Segment Start: MATERIAL PROVIDED

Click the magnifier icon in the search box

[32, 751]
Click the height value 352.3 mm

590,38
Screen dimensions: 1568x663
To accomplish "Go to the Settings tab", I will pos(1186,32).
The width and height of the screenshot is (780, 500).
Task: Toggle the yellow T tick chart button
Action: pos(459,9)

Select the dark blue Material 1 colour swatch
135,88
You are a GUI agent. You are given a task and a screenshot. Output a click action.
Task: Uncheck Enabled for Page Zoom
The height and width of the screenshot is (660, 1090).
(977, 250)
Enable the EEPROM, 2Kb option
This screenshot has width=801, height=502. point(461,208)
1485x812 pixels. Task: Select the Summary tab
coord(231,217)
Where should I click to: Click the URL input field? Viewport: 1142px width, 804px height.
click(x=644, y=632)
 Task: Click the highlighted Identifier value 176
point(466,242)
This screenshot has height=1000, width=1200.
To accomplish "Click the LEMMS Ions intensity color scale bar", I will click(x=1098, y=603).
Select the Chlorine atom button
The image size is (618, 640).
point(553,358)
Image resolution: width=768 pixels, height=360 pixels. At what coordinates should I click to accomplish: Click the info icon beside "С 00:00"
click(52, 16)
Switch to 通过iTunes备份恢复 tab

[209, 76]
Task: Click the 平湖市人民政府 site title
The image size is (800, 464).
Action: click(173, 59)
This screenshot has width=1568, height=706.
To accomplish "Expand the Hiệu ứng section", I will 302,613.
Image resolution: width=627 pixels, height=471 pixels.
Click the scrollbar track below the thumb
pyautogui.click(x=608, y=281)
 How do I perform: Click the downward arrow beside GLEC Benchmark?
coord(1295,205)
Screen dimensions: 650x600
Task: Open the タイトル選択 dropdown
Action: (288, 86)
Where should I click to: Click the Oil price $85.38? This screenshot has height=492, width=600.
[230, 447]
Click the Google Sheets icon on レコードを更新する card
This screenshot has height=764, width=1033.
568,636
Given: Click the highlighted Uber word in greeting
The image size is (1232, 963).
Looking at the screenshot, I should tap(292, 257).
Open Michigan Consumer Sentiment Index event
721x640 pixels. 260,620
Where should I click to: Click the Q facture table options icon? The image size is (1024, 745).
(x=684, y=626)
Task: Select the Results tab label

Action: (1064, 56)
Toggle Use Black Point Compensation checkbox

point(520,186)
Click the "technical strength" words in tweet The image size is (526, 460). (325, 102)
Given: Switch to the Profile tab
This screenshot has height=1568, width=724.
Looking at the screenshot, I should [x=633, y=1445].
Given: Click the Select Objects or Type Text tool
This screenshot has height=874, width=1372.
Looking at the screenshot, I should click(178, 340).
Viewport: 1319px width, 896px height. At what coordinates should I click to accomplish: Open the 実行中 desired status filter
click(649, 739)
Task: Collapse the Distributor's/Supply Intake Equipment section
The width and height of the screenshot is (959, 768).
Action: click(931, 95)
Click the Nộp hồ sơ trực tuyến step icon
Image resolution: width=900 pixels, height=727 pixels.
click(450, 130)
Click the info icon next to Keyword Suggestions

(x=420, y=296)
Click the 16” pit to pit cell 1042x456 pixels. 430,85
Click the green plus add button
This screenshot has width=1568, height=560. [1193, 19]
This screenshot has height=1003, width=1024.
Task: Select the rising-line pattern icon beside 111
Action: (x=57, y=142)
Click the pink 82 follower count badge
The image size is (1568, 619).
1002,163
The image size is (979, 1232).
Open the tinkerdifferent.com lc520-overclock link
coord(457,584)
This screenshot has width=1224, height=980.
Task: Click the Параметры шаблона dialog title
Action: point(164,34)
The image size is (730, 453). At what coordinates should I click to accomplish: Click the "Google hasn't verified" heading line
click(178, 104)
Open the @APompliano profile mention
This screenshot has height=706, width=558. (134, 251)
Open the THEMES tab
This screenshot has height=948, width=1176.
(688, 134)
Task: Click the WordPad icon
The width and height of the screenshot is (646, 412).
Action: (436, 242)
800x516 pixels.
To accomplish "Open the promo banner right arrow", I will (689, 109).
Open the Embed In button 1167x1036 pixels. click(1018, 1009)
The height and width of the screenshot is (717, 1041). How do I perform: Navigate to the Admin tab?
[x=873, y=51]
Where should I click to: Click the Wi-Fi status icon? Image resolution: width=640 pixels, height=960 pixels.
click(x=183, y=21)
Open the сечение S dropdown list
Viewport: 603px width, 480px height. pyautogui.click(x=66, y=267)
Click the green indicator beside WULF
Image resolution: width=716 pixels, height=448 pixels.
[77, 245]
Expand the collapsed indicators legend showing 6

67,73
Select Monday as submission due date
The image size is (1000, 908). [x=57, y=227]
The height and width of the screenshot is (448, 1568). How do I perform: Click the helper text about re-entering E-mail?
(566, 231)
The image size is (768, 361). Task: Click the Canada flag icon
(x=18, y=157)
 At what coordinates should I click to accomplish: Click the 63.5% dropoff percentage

Segment End: MATERIAL PROVIDED

**WORK REQUIRED**
Each line from the top of the material above through the line with "You are a GUI" must be echoed exactly, and no other line.

**EXERCISE SOLUTION**
Click the magnifier icon in the search box

[32, 751]
Click the height value 352.3 mm

590,38
Screen dimensions: 1568x663
To accomplish "Go to the Settings tab", I will pos(1186,32).
The width and height of the screenshot is (780, 500).
Task: Toggle the yellow T tick chart button
Action: pos(459,9)

Select the dark blue Material 1 colour swatch
135,88
You are a GUI agent. You are given a task and a screenshot. Output a click action.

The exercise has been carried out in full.